**Work instructions**. Beginning with the line that contains "Select the أنثى (female) radio button" and ending with the last line of the records, write out each line exactly and omit the pictures.

**Provided records**.

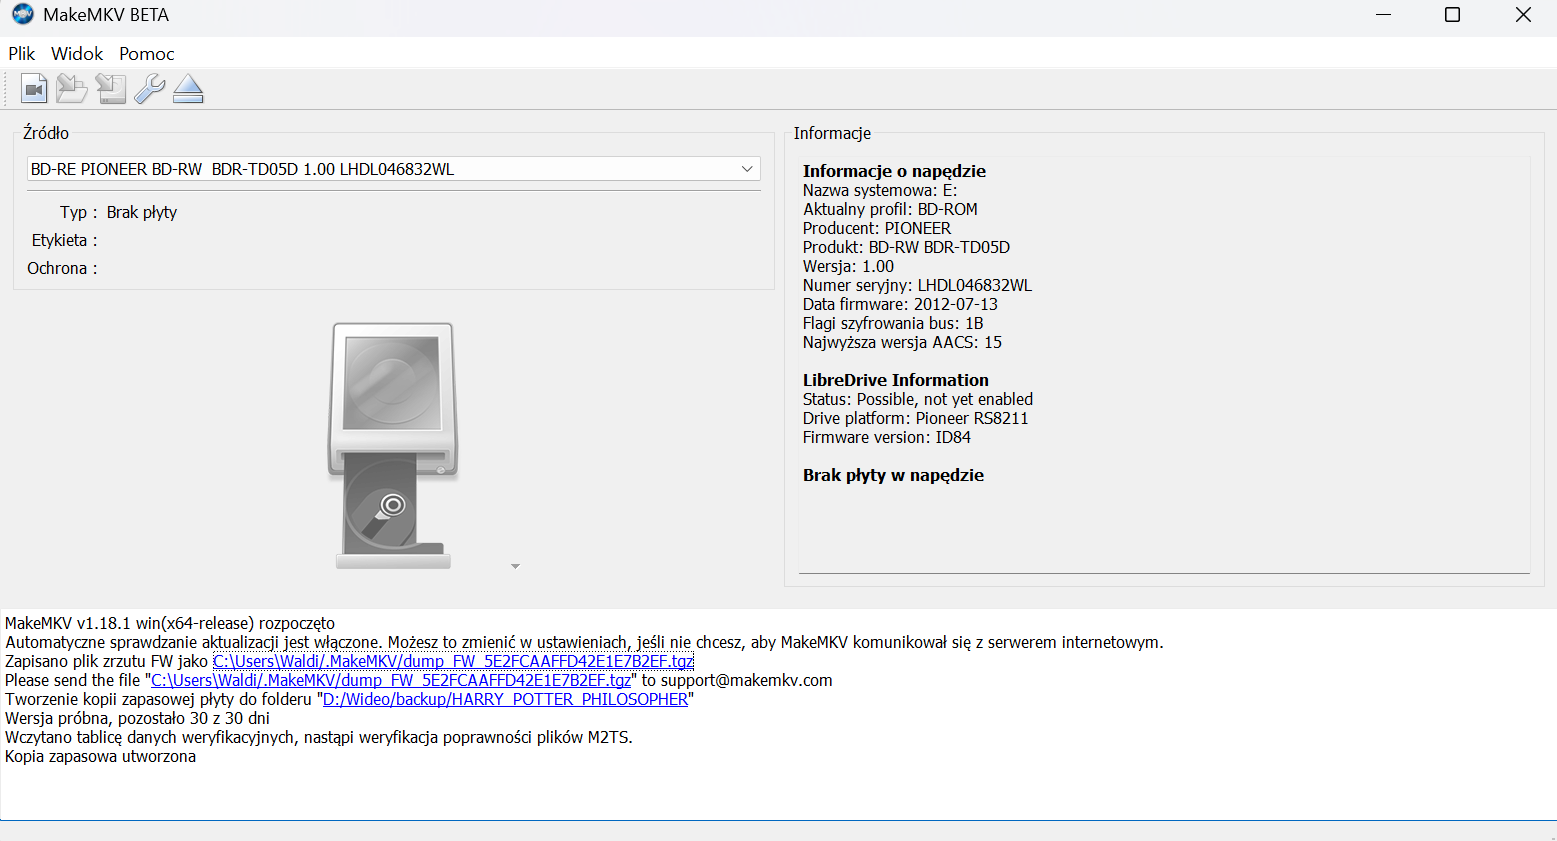Screen dimensions: 1557x841
Task: Open the dump file link after 'Please send the file'
Action: pyautogui.click(x=391, y=681)
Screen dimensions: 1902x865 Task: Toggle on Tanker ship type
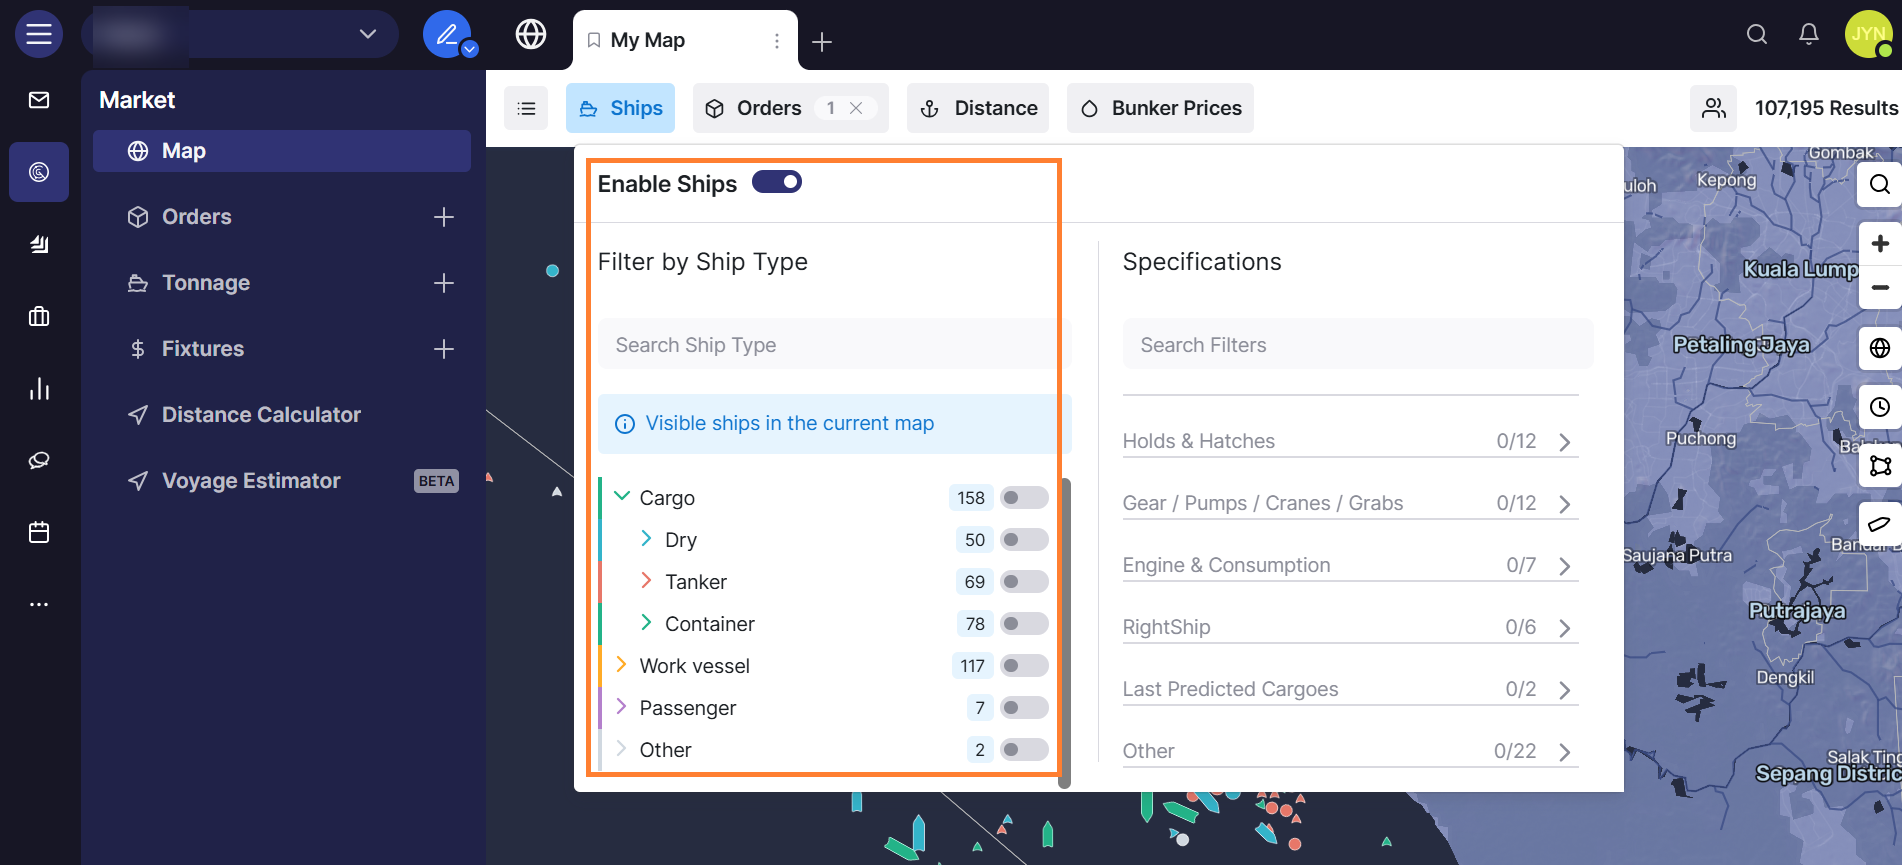click(1024, 582)
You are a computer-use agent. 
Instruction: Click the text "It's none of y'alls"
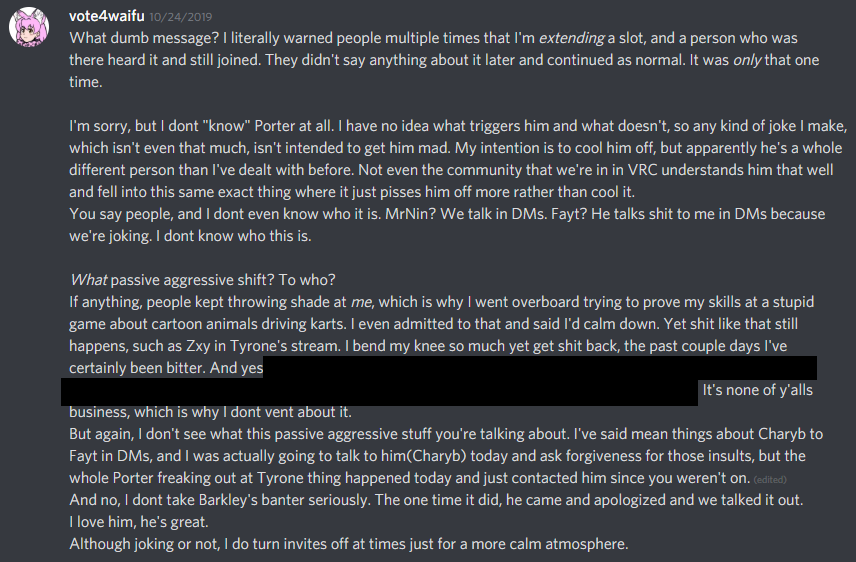click(x=758, y=390)
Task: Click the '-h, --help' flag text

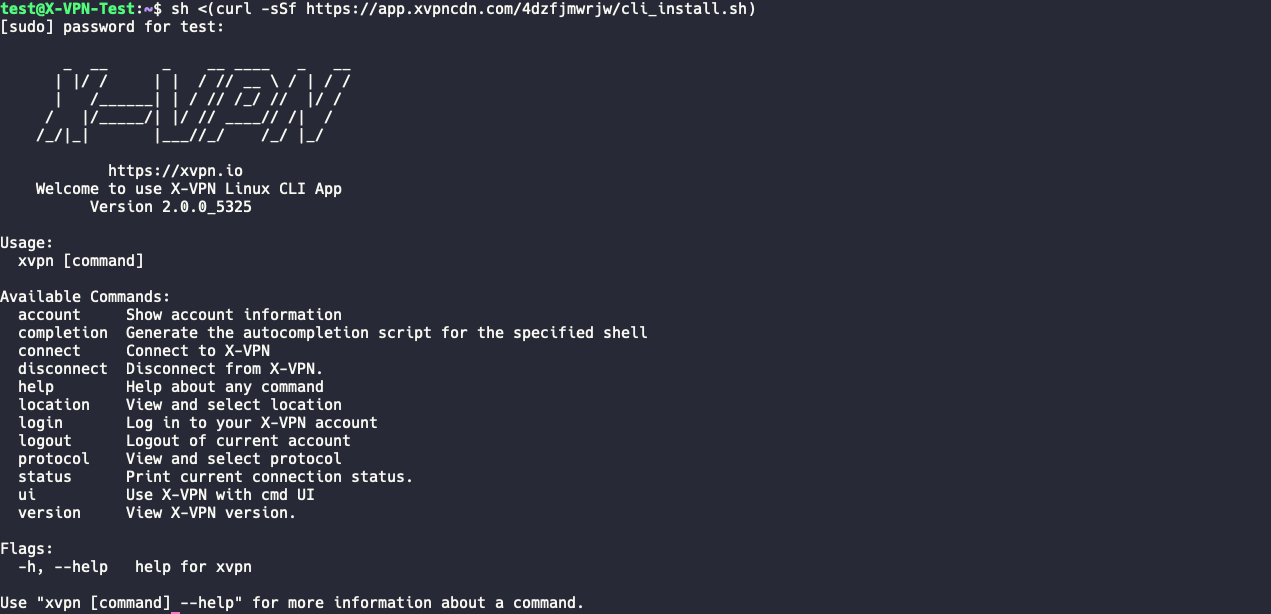Action: [x=62, y=567]
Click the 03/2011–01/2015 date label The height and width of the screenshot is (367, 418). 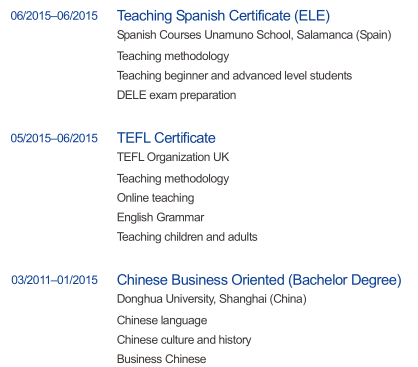[x=54, y=280]
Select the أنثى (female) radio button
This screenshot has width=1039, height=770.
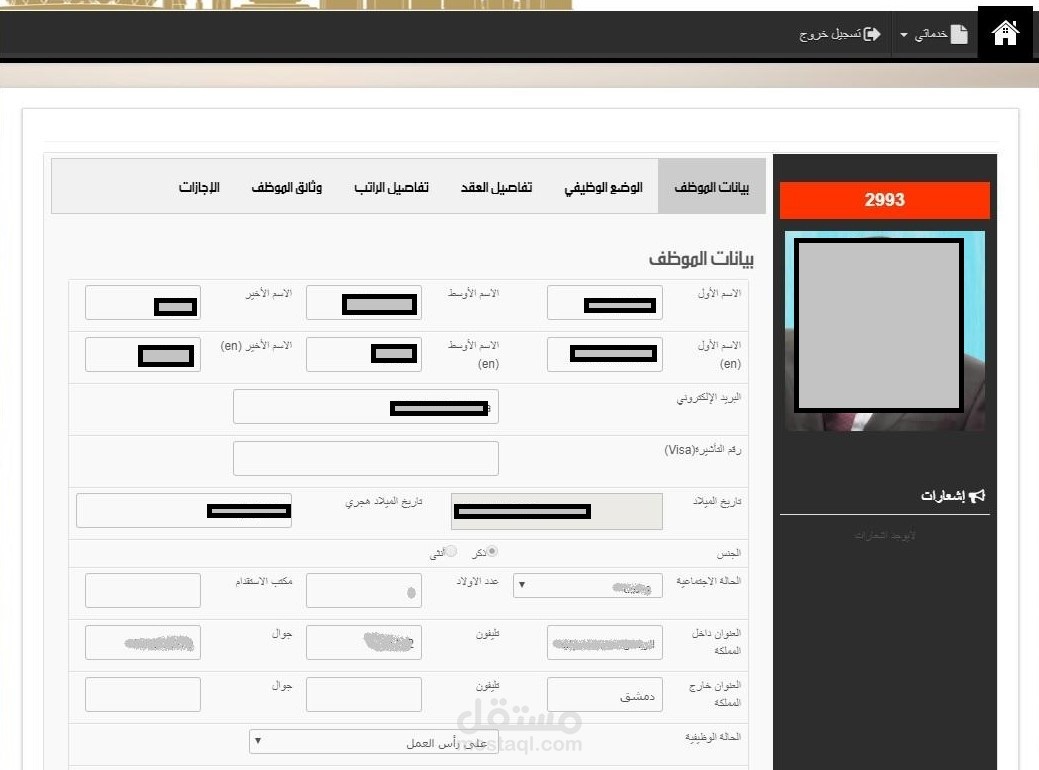(451, 551)
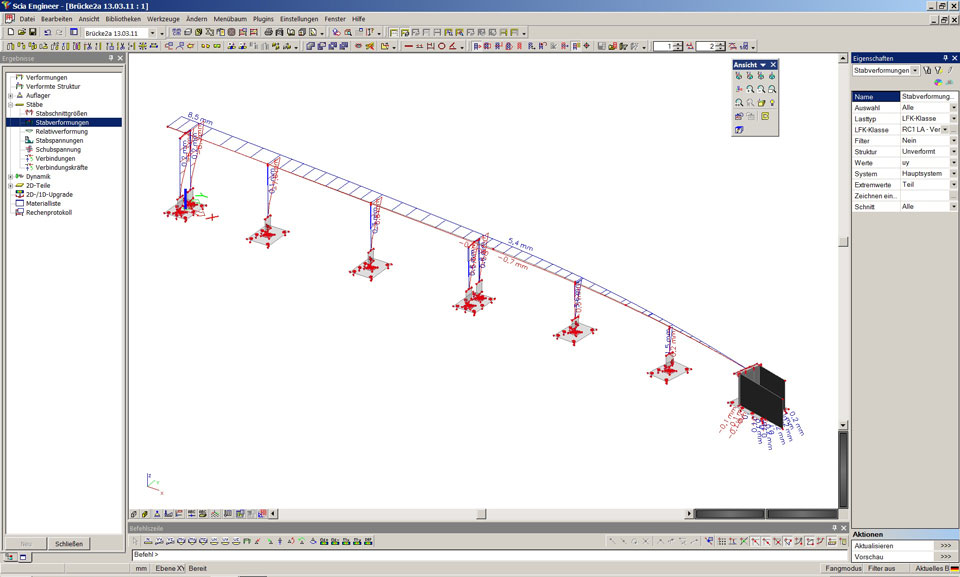This screenshot has width=960, height=577.
Task: Click the Print icon in the toolbar
Action: (268, 32)
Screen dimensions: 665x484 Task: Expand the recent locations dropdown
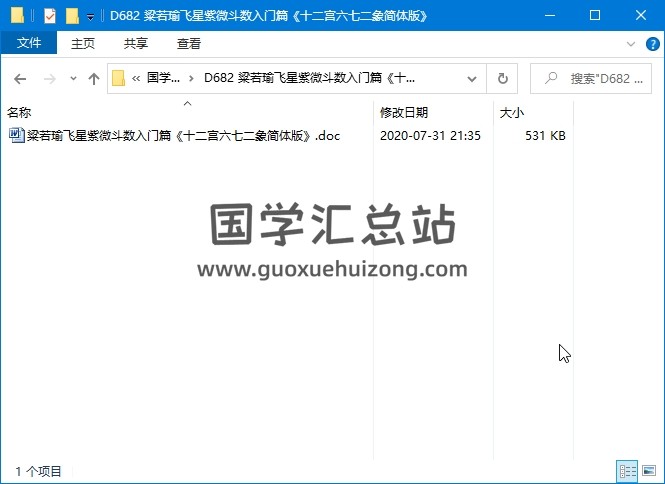click(x=73, y=78)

**Completed task**.
Select the أنثى (female) radio button
This screenshot has width=1039, height=770.
(451, 551)
This screenshot has width=960, height=577.
Task: Click the Print icon in the toolbar
Action: (268, 32)
Screen dimensions: 665x484 Task: Expand the recent locations dropdown
click(x=73, y=78)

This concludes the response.